Work required>
Which lines make up the answer? Those from the line with "Task: Add a shape to the frame" through the end of the data; reproduce them exactly.

Extracted data entries:
--- START ---

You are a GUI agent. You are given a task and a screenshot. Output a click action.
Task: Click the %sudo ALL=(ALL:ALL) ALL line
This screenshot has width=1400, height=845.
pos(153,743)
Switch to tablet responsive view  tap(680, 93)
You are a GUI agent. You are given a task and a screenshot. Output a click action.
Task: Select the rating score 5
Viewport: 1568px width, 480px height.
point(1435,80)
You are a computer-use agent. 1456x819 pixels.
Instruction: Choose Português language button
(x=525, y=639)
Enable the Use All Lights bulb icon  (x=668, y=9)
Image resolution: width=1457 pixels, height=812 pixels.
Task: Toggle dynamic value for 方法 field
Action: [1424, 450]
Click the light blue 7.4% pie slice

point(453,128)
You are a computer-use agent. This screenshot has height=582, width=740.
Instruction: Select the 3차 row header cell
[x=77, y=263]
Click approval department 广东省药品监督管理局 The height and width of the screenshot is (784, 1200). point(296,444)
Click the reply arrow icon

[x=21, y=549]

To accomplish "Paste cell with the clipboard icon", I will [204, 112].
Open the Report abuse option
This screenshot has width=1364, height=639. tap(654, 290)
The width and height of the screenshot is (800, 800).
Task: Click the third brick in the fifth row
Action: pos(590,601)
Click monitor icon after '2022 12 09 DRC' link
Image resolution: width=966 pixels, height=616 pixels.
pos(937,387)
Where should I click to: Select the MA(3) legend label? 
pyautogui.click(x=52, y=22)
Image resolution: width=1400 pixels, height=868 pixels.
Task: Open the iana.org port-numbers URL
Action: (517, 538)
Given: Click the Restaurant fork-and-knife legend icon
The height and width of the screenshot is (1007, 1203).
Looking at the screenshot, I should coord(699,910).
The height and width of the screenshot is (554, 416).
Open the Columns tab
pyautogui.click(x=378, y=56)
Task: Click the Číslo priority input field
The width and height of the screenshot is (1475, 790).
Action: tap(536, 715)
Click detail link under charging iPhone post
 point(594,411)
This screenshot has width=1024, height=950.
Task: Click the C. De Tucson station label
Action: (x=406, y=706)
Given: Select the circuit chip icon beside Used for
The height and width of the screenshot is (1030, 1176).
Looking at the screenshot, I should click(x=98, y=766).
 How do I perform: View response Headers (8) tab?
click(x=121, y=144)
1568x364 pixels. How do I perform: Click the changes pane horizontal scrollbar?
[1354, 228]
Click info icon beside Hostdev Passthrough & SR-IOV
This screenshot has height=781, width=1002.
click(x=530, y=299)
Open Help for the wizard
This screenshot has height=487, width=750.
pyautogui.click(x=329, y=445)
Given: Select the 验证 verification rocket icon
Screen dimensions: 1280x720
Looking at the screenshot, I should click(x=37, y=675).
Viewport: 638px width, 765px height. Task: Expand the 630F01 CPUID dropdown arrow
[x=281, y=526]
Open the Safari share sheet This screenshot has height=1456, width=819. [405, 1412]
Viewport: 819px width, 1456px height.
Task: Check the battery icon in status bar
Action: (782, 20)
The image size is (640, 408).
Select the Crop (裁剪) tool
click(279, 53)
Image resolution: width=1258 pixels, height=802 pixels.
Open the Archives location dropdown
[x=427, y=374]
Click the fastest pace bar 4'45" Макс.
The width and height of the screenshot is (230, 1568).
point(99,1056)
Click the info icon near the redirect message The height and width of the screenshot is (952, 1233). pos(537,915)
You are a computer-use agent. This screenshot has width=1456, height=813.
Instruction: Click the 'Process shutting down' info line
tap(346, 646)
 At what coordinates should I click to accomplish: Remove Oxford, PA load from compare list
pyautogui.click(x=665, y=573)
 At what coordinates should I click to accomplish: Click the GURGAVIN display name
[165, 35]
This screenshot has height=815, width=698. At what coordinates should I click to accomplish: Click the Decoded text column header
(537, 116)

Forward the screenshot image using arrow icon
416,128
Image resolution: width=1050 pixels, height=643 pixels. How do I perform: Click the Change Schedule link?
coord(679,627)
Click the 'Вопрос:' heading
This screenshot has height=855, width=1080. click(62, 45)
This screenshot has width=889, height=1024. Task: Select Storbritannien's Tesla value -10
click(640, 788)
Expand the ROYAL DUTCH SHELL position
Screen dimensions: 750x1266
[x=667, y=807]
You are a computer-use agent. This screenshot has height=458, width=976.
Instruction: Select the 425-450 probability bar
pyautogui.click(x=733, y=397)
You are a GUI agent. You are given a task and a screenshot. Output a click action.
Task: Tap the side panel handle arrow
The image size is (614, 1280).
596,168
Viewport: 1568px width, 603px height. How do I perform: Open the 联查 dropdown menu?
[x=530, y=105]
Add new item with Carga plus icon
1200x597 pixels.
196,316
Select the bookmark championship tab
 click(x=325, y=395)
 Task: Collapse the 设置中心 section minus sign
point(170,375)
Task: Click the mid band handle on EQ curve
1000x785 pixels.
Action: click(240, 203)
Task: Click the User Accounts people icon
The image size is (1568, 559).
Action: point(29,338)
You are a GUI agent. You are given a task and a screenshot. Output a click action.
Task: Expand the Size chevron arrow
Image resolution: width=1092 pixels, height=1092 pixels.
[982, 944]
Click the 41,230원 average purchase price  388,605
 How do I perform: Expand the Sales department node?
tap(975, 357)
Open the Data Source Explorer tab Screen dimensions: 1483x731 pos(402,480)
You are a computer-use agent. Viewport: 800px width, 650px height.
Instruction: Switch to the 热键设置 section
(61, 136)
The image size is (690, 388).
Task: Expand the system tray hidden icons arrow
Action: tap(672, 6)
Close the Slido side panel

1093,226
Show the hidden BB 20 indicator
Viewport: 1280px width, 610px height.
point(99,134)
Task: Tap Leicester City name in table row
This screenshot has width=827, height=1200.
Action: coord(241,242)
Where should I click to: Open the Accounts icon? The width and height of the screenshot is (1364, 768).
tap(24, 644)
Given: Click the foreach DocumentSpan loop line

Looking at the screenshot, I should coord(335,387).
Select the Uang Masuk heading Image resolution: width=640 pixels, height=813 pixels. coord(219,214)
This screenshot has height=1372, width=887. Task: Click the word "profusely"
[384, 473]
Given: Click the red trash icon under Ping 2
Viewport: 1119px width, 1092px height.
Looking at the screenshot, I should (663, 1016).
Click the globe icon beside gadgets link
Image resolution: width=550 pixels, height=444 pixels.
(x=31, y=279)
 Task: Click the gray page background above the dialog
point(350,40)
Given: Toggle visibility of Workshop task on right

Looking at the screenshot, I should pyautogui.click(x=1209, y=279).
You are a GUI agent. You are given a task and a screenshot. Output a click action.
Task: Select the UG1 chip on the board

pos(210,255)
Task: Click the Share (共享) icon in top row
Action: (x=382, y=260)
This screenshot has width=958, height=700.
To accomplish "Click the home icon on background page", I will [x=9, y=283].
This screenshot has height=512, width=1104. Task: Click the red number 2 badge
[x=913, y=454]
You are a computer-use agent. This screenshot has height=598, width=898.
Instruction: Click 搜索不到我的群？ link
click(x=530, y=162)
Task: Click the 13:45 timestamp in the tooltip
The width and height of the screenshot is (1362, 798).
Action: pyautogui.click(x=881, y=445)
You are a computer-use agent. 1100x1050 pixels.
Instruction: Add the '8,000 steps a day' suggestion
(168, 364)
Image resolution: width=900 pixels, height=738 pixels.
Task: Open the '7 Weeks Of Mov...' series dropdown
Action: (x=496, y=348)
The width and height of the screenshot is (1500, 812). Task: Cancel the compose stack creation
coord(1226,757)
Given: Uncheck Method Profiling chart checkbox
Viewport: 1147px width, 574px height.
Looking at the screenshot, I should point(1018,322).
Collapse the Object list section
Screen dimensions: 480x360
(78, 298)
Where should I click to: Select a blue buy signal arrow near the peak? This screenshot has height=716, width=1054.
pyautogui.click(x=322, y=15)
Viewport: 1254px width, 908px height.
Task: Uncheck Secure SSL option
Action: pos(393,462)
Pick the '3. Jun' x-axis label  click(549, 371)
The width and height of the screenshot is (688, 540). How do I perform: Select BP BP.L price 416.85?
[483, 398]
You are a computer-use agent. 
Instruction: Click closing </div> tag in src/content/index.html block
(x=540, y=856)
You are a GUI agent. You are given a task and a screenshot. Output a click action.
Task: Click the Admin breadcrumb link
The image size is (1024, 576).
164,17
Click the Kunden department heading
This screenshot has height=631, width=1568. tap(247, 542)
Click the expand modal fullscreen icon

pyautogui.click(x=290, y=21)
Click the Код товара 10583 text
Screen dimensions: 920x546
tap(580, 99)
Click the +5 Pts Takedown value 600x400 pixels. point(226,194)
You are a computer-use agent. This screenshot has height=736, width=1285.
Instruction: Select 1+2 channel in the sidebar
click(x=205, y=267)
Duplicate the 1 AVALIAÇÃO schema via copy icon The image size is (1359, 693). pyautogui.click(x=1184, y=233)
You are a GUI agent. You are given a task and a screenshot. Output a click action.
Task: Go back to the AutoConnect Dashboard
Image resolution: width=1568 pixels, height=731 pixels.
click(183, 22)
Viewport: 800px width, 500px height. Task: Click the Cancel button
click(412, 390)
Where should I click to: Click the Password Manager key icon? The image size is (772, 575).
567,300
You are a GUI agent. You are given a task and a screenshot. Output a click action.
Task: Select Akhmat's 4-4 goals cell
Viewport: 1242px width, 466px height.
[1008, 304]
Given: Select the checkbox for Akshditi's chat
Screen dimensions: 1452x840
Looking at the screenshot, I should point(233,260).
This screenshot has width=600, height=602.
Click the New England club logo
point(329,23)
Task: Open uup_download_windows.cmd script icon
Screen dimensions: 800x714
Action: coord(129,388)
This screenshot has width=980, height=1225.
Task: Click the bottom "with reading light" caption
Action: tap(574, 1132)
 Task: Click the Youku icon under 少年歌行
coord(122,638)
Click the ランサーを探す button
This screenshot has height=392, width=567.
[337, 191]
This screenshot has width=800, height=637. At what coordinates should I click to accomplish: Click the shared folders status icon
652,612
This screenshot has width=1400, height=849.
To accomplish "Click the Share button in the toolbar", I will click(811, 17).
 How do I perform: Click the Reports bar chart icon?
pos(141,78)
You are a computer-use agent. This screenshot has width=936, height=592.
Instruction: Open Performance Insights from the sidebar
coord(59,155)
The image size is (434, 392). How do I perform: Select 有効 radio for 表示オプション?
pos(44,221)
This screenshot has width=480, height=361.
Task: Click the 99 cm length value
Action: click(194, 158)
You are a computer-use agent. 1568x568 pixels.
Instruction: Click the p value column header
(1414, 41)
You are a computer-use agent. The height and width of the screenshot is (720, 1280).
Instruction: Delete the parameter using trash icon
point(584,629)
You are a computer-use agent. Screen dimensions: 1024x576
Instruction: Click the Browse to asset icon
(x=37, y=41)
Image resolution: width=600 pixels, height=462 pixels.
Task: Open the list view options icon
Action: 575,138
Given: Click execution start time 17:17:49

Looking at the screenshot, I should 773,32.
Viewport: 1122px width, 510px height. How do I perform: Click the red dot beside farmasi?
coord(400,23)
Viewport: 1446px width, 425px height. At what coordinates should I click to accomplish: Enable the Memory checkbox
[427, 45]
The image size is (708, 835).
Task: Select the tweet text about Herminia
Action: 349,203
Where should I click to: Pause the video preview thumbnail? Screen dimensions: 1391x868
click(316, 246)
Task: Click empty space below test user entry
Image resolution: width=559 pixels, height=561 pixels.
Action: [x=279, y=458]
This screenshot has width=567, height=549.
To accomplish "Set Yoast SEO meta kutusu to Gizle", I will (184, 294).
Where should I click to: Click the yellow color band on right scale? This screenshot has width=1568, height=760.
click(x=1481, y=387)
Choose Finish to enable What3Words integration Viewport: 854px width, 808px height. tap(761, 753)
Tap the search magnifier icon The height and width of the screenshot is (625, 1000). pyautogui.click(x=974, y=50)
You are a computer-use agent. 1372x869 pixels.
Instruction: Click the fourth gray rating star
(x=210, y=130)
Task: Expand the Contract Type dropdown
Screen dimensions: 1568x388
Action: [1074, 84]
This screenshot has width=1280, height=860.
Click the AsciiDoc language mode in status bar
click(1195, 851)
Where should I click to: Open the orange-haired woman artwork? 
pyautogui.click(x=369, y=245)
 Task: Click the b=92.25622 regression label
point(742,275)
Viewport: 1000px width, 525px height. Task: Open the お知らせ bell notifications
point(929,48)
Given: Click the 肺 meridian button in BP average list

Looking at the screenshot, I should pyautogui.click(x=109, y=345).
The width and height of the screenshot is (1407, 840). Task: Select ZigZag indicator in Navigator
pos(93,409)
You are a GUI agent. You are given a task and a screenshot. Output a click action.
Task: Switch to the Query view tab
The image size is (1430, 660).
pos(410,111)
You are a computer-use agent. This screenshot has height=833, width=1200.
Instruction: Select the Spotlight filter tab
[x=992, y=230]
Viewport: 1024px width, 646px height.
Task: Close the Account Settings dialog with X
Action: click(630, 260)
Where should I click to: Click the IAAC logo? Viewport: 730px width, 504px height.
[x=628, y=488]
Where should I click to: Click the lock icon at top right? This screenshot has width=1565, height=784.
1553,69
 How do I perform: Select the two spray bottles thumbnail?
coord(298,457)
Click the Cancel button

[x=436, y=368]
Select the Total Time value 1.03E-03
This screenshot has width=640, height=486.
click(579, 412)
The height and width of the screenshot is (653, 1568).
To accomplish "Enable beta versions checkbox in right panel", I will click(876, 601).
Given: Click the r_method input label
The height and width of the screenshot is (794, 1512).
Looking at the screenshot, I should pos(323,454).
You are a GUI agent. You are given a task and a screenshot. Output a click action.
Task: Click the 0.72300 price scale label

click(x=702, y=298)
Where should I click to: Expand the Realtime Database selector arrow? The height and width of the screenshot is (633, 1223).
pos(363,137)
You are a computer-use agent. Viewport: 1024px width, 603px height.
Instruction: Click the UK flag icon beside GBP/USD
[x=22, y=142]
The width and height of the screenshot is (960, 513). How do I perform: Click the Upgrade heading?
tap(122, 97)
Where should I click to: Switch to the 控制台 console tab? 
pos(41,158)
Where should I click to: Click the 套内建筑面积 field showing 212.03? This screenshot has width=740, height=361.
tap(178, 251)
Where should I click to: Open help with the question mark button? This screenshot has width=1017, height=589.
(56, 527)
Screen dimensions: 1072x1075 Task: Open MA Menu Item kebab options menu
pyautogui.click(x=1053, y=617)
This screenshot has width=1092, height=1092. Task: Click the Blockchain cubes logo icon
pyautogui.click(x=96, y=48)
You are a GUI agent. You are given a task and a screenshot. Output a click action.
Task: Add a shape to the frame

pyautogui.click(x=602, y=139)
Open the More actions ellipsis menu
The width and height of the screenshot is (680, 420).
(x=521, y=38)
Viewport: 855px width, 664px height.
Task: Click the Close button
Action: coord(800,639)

--- END ---

Completed exercise>
Task: Add a shape to the frame

pyautogui.click(x=602, y=139)
Open the More actions ellipsis menu
The width and height of the screenshot is (680, 420).
(x=521, y=38)
Viewport: 855px width, 664px height.
Task: Click the Close button
Action: coord(800,639)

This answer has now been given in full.